◆ What to work on: Pick up the passage on comparing LLMs for text summarization right after its last sentence and continue writing it.

*** Excerpted passage ***

This paper (Basyal et al., 2023 ) explores the application of LLMs for text summarization, comparing the performance of three specific models: MPT-7b-instruct, Falcon-7b-instruct, and OpenAI's text-davinci-003. The primary goal is to provide a comparative analysis to help researchers and practitioners understand how these models perform on different datasets and evaluation metrics, contributing to the practical implementation of LLMs in NLP applications.
The paper outlines text summarization as a crucial NLP task, particularly relevant in the age of big data for condensing large volumes of text. It distinguishes between two main approaches: abstractive (generating new text) and extractive (selecting existing sentences). The paper focuses on the abstractive capabilities of LLMs. Summarization techniques can also be categorized as supervised (requiring labeled data) or unsupervised (using algorithms to find relevant information). LLMs generally leverage their pre-training on vast amounts of text and fine-tuning for specific tasks, often falling into the supervised or instruction-tuned category.
The paper evaluates the LLMs on two standard text summarization datasets:
- CNN/Daily Mail 3.0.0: Comprises news articles with journalist-written highlights (summaries). This dataset supports both extractive and abstractive summarization evaluation. Each entry includes an article body and corresponding highlights.

*** End of Excerpted passage ***
*** Extracted data ***

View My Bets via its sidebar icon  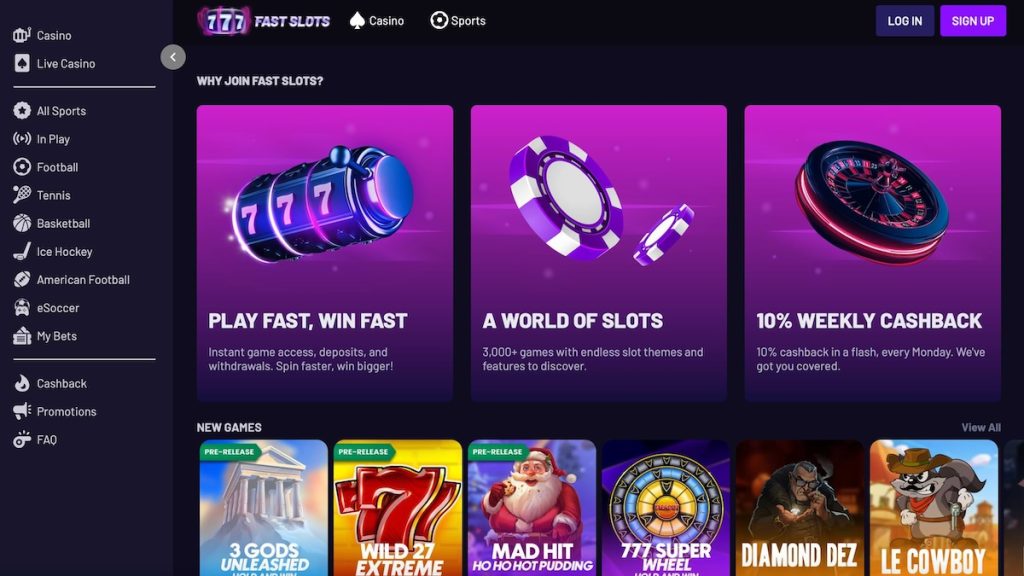[22, 335]
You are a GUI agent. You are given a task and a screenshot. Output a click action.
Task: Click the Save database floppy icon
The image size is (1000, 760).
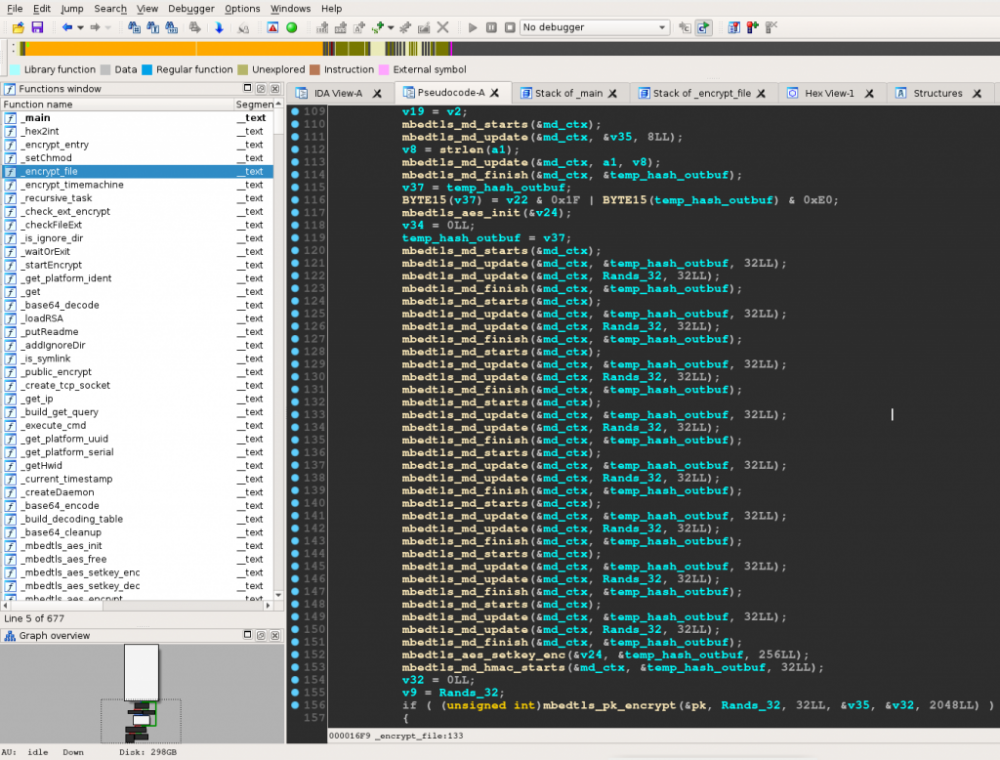click(37, 27)
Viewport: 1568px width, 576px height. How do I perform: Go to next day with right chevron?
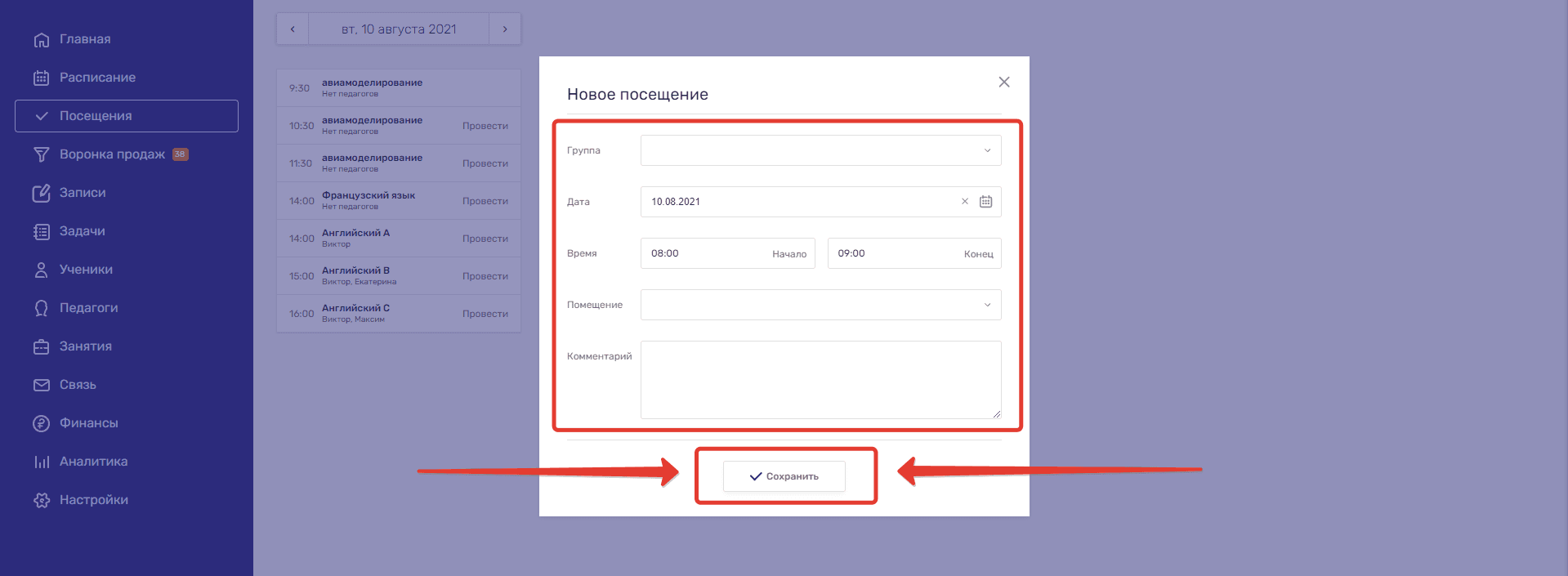[505, 29]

*** End of Extracted data ***

◆ Response area:
- XSum: Designed for "extreme summarization," where the goal is to produce a single-sentence summary capturing the core idea of a news article. Each entry contains a document and a concise summary.
To assess the quality of the generated summaries, the paper uses widely accepted evaluation metrics:
- BLEU Score: Measures the similarity between generated text and reference text based on n-gram overlap, commonly used for machine translation but also applicable to summarization quality assessment.
- ROUGE Score: Specifically designed for summarization, measuring the overlap of n-grams (ROUGE-N) and longest common subsequences (ROUGE-L) between the generated summary and reference summaries.
- BERT Score: Leverages contextual embeddings from the BERT model to evaluate similarity, aiming to capture semantic meaning beyond simple word overlap.
For the experiments, the authors used a controlled setup for inference:
- Models: falcon-7b-instruct, mpt-7b-instruct, and text-davinci-003.
- Sample Size: 25 test samples from each dataset (CNN/Daily Mail and XSum).
- Hyperparameters: A temperature of 0.1 (aiming for less randomness and more deterministic outputs) and a maximum token length of 100 for the generated summary were used.
- Implementation: The inference process utilized LangChain and Hugging Face pipelines for prompt engineering and model execution.
- Infrastructure: The experiments were run on custom Google Compute Engine (GCE) Virtual Machine instances equipped with NVIDIA T4 GPUs, highlighting the computational resources required for running these models.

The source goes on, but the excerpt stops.